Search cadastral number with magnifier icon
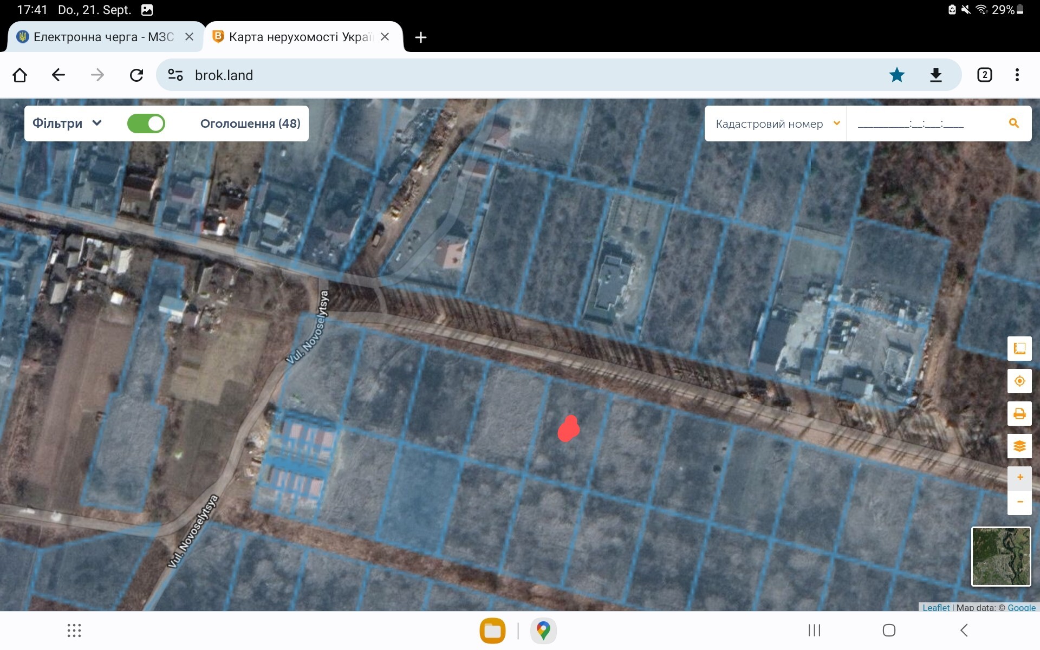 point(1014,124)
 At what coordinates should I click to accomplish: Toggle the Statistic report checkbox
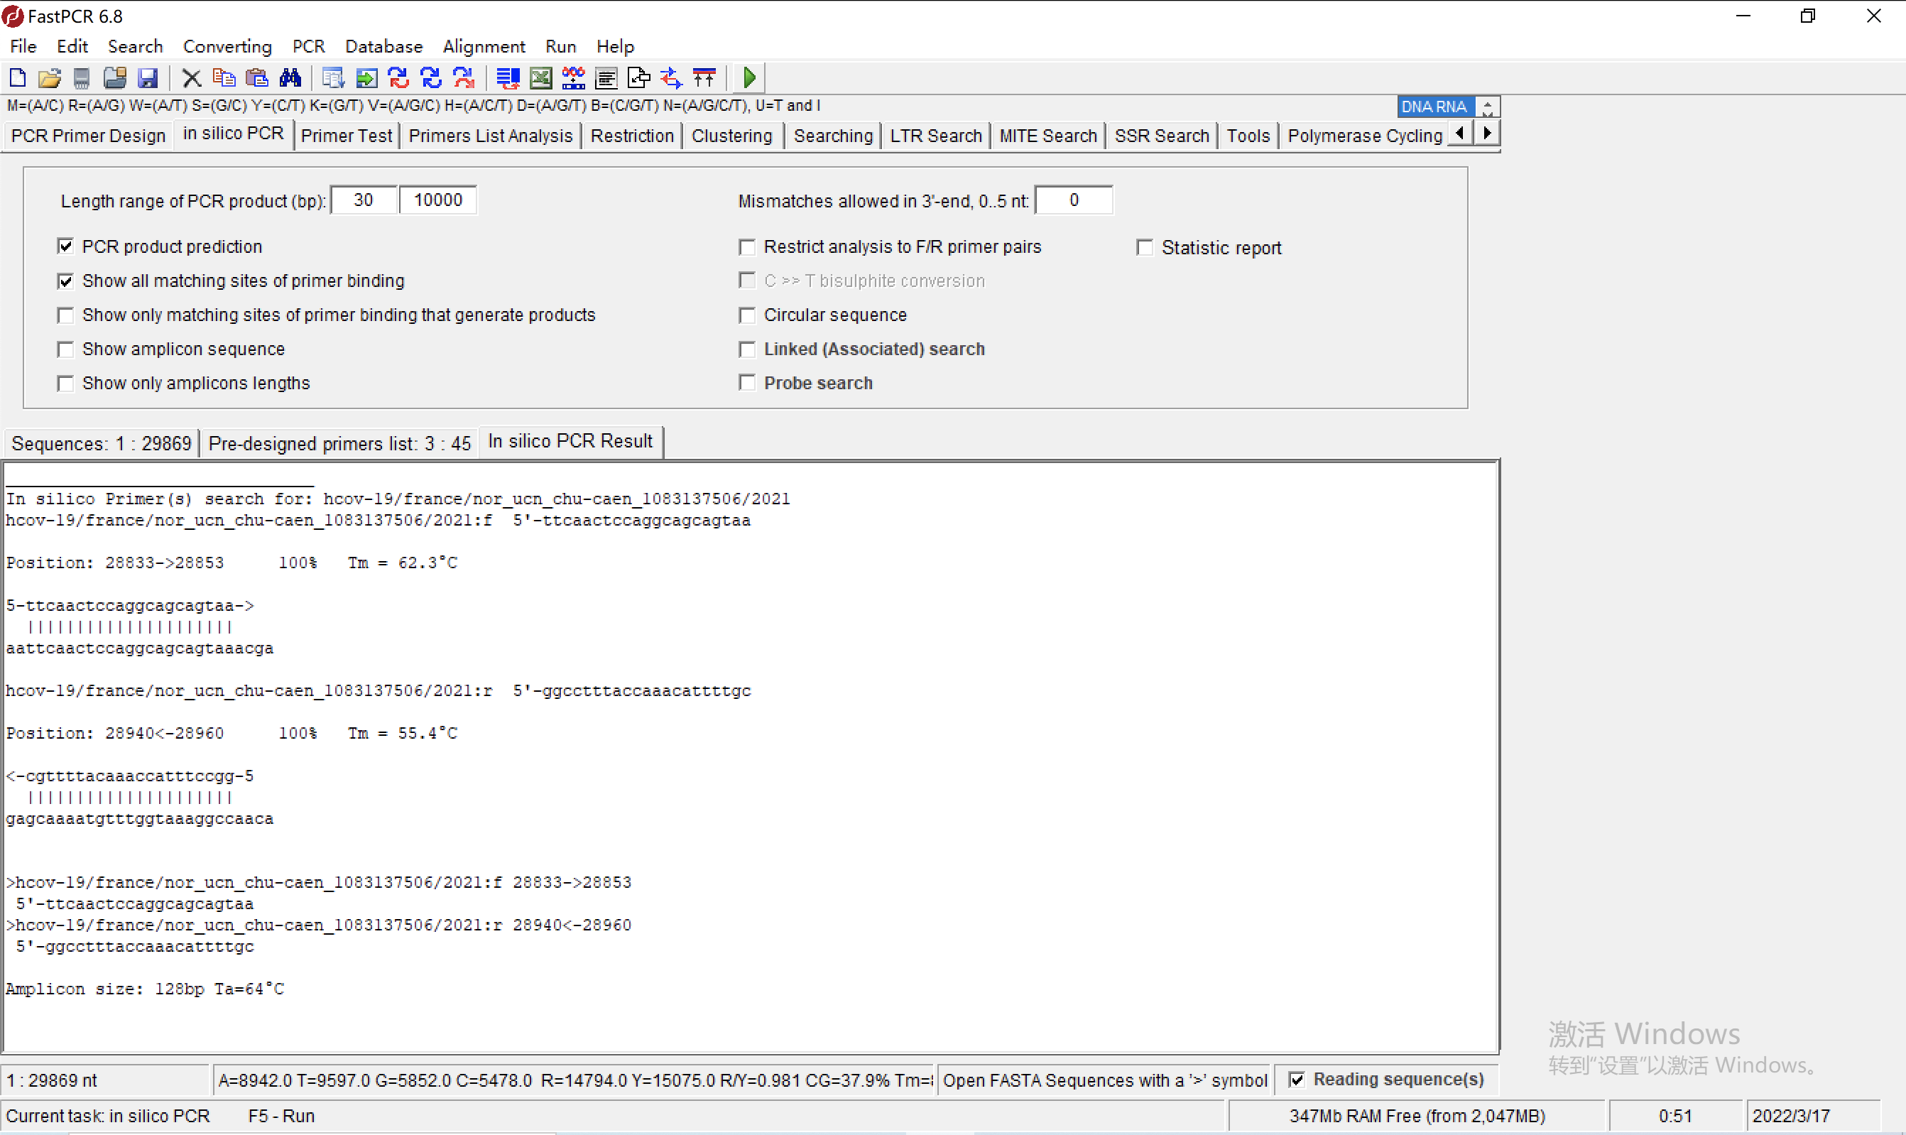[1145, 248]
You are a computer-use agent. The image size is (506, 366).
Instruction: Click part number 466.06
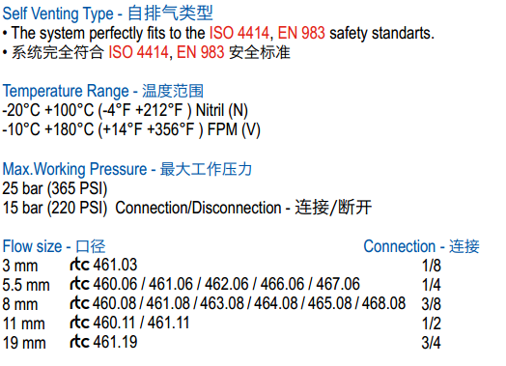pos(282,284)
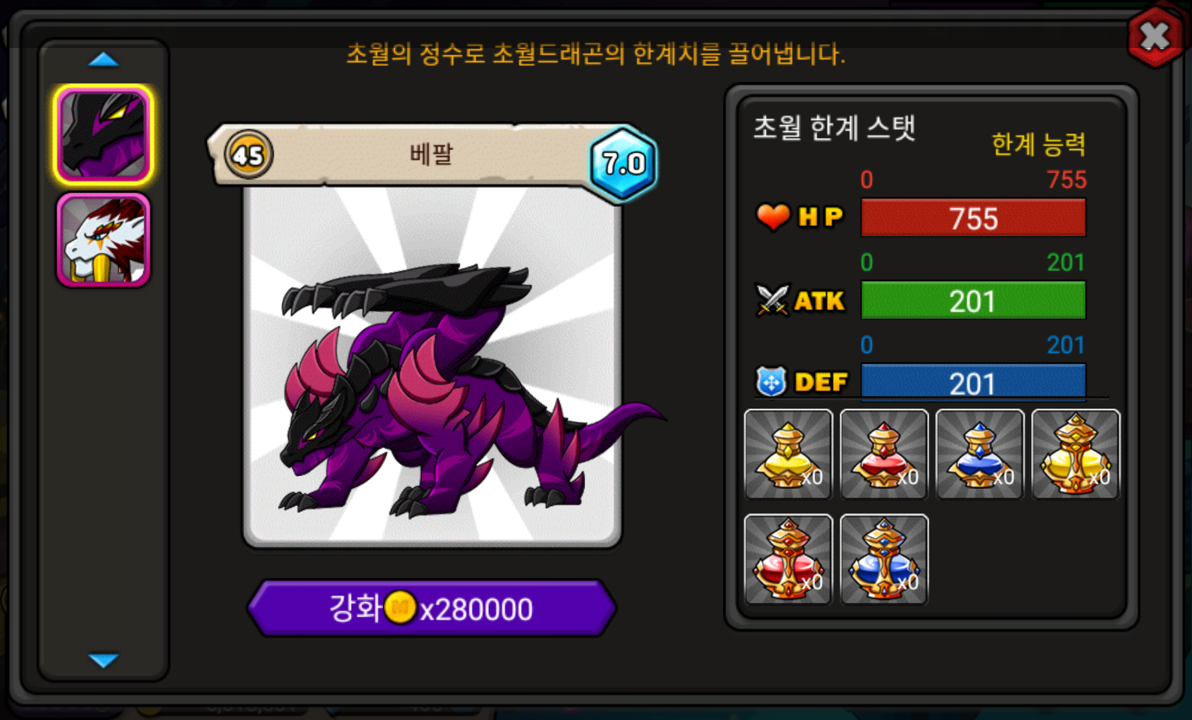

__________

Exercise instructions:
Show every line of the records above that contains the word "number".

Written answer:
Search cadastral number with magnifier icon
Instruction: Click part number 466.06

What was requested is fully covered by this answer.